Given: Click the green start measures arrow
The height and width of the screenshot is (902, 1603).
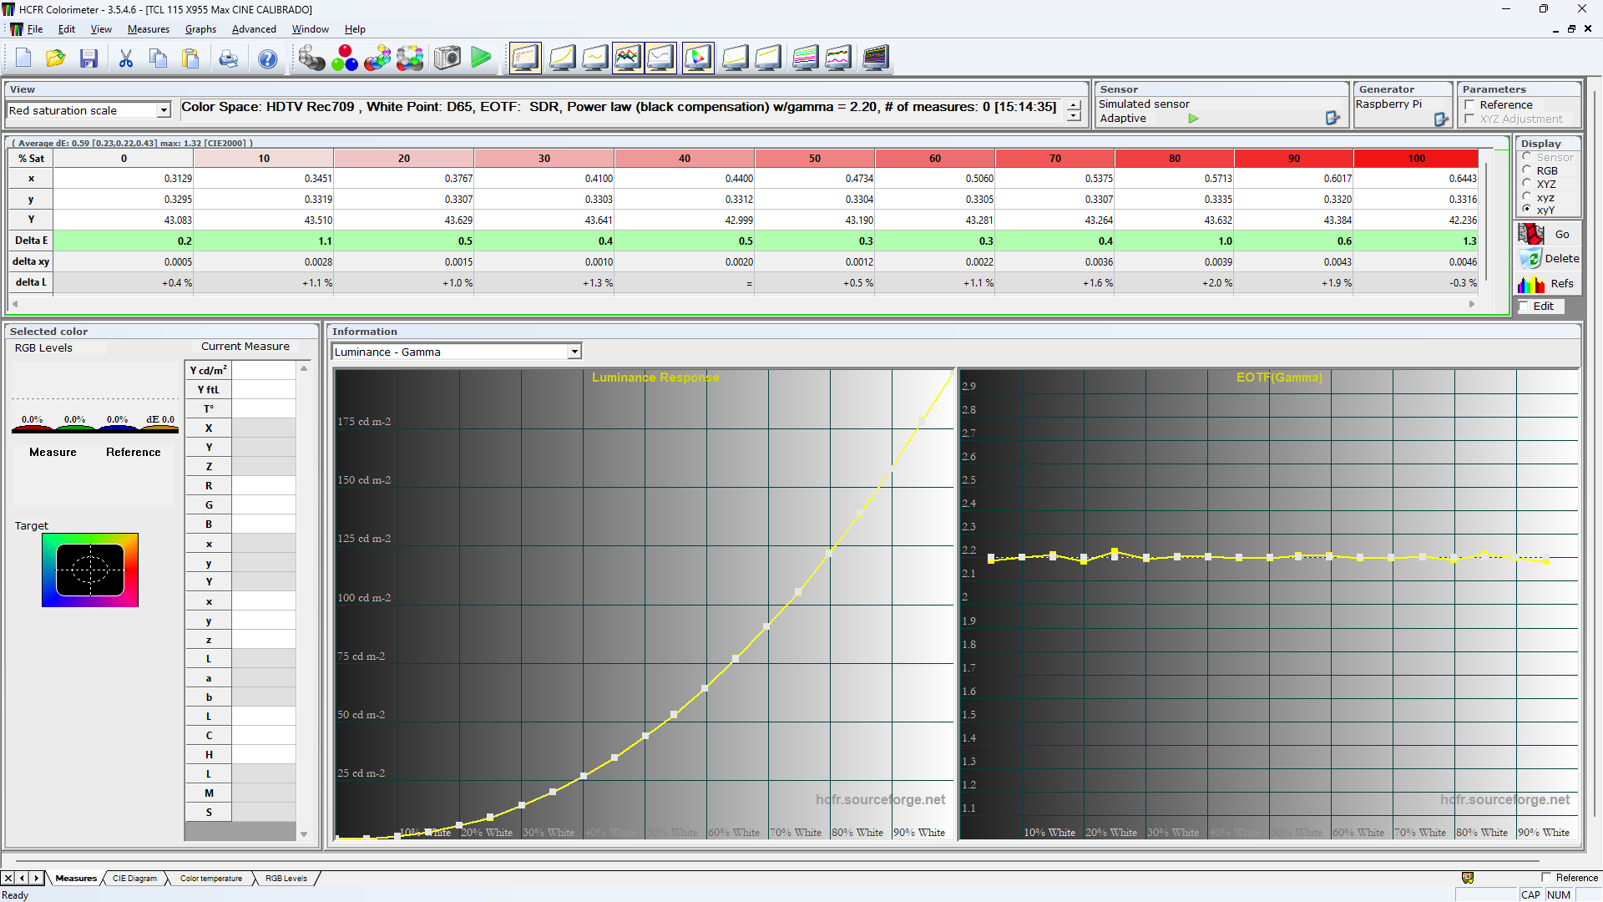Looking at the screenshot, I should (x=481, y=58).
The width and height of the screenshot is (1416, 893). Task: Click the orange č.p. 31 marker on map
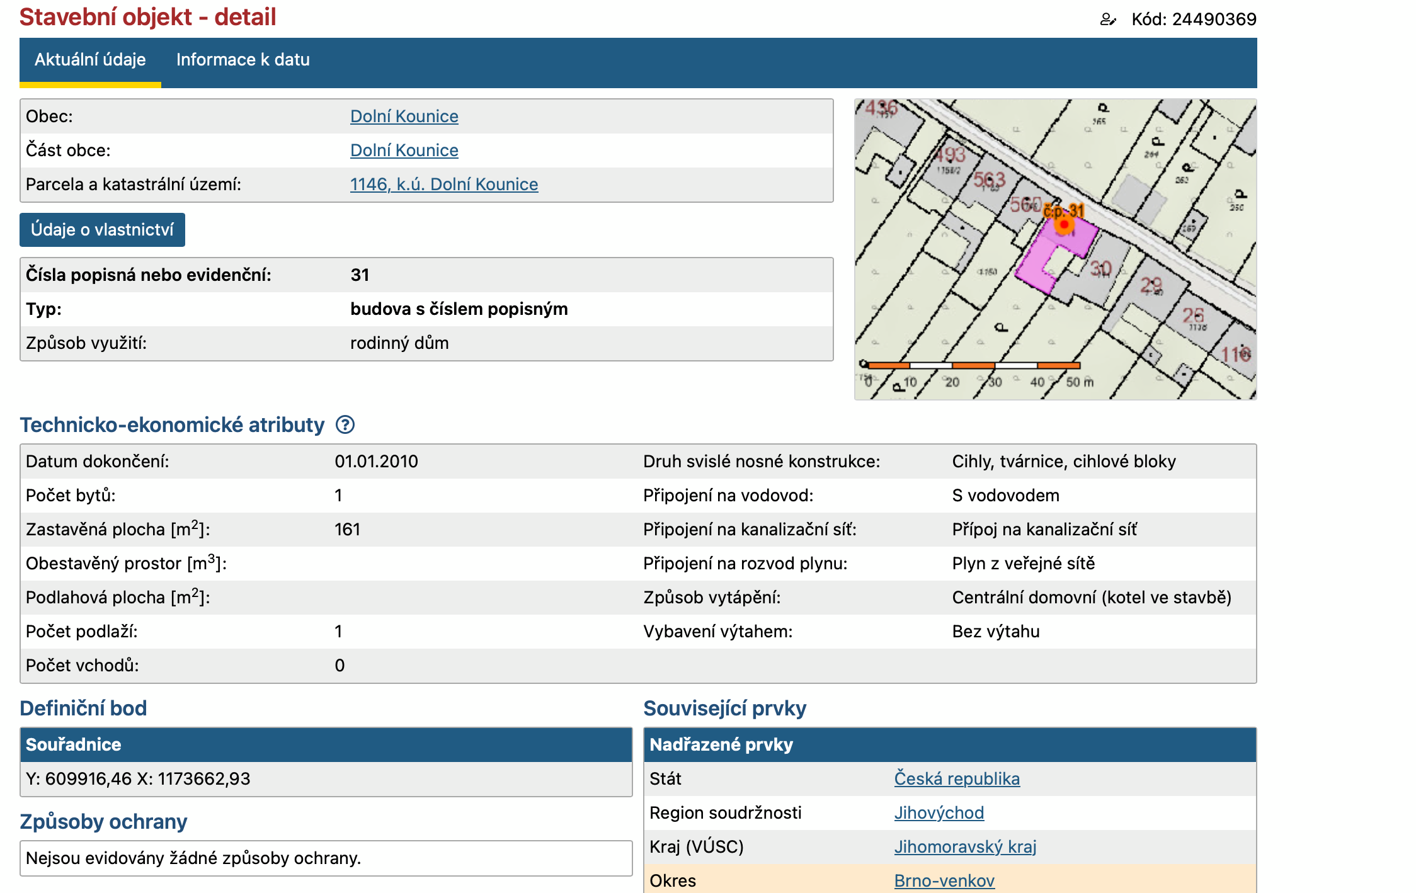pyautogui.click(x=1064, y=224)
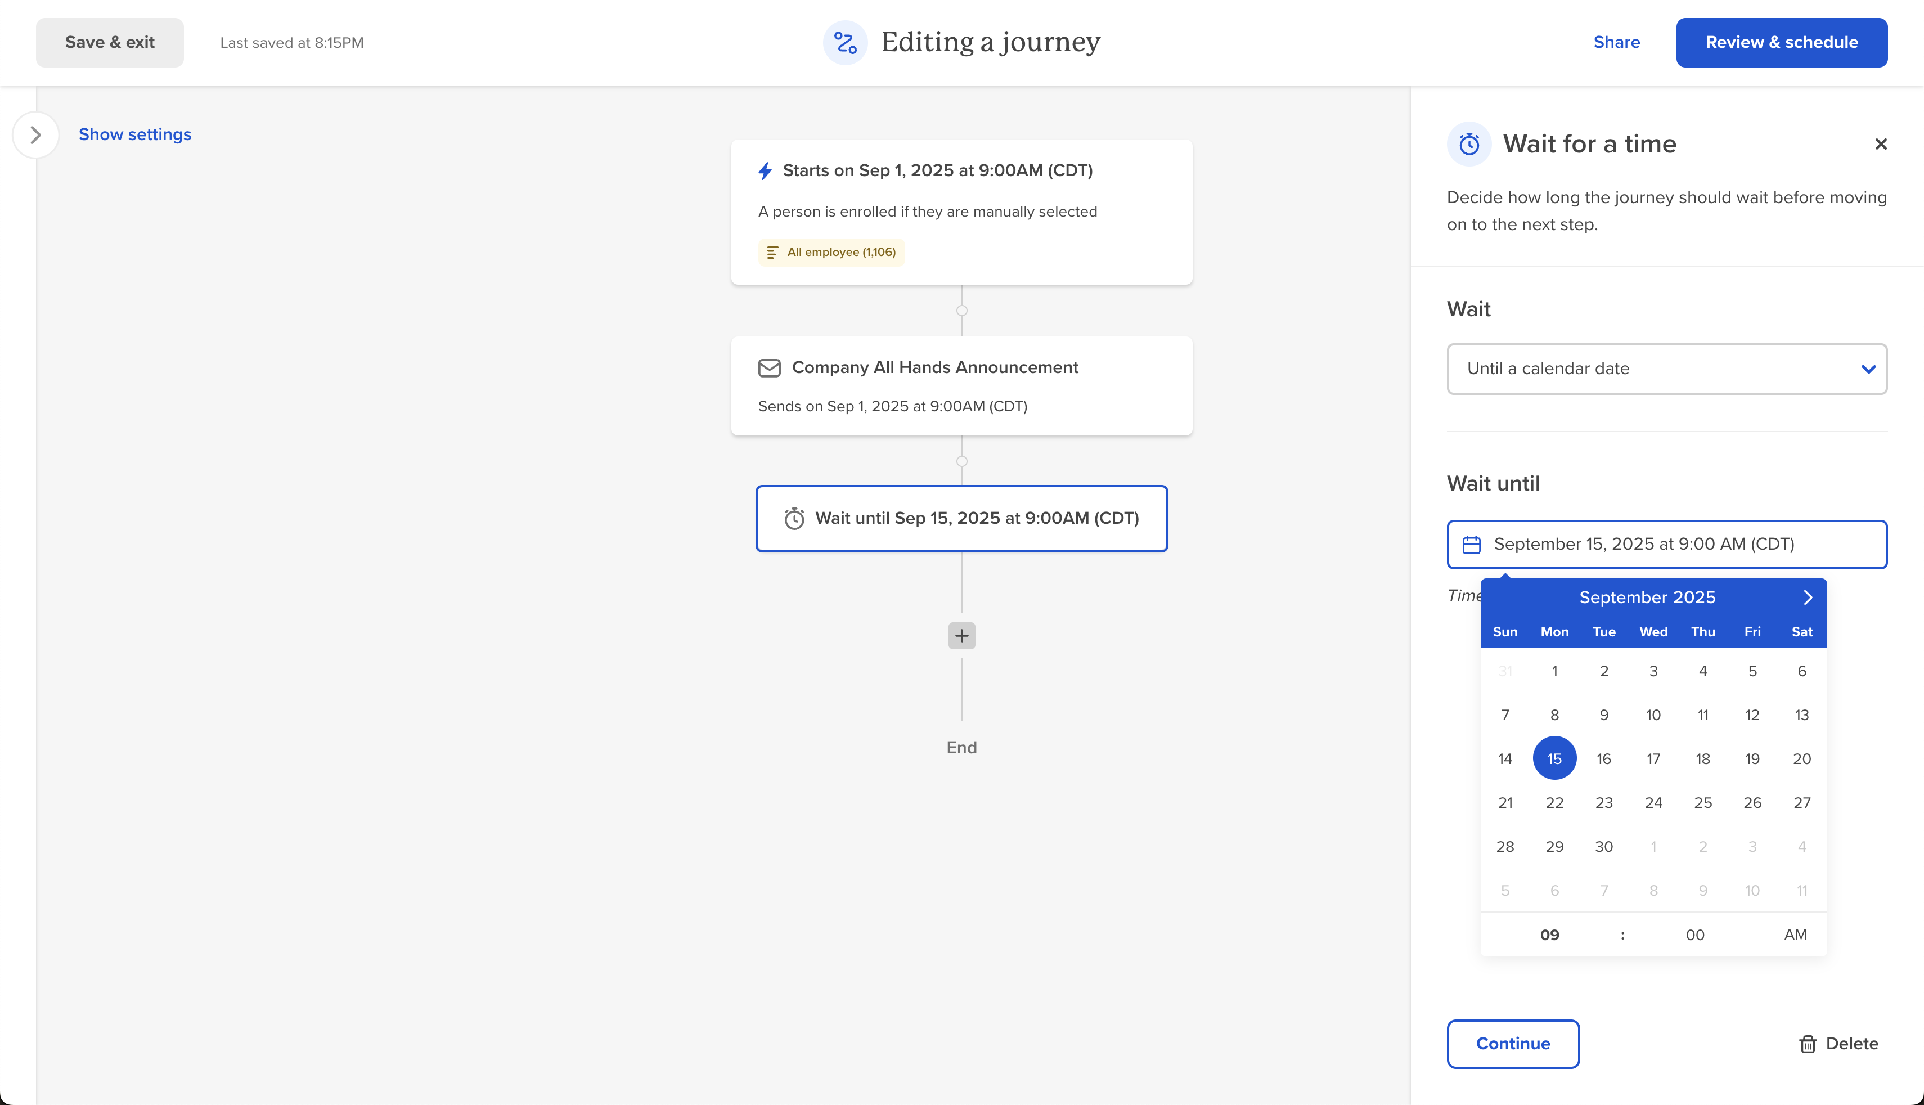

What is being asked: In your answer, print the entries above exactly, with the pictures left out.

Exercise result:
Given: Click the green start measures arrow
The height and width of the screenshot is (902, 1603).
Looking at the screenshot, I should (x=481, y=58).
The width and height of the screenshot is (1416, 893). Task: Click the orange č.p. 31 marker on map
pyautogui.click(x=1064, y=224)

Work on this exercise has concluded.